This not only makes scallop dredging a lot less physically demanding but more importantly makes recovering your dredge a lot safer and while the Lift/N/Hold was originally invented to help out a mate it is now an integral part of all of my dredges.

I now manufacture all my dredges in stainless steel and finish them off with a nice polished surface. Another thing I have done is mount the nets without lashing cord. The dredge head has twenty eight holes over under and sides and the net loops are fed through these holes and held in place by stainless steel needles. This makes it very quick and easy to replace nets when required.

Because my dredges are going all over the country including the Chatham Islands and are being used on all types of vessels I have been able to develop different systems to suit my customers needs.

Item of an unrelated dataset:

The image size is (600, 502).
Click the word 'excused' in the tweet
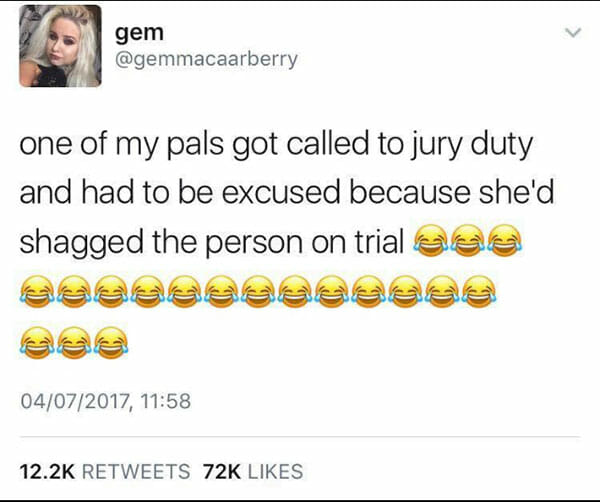click(x=281, y=192)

One thing we have found to be very important is the rope used to tow the dredge. Rope diameter is very important and I recommend 8mm Donaghy's main line which has a breaking strain of around 1200kg – lighter rope will not have the strength required and heavier rope will create too much drag in the water, arcing and putting the dredge head out of line with the sea floor. Rope diameter is particularly important on deeper scallop beds. Rope length is also very important and I recommend a minimum four to one ratio e.g. for 20m of water depth you should have 80m of rope out. The rope I have recommended is fine for all vessels however if you are in a vessel over six metres long the weight factor must be allowed for.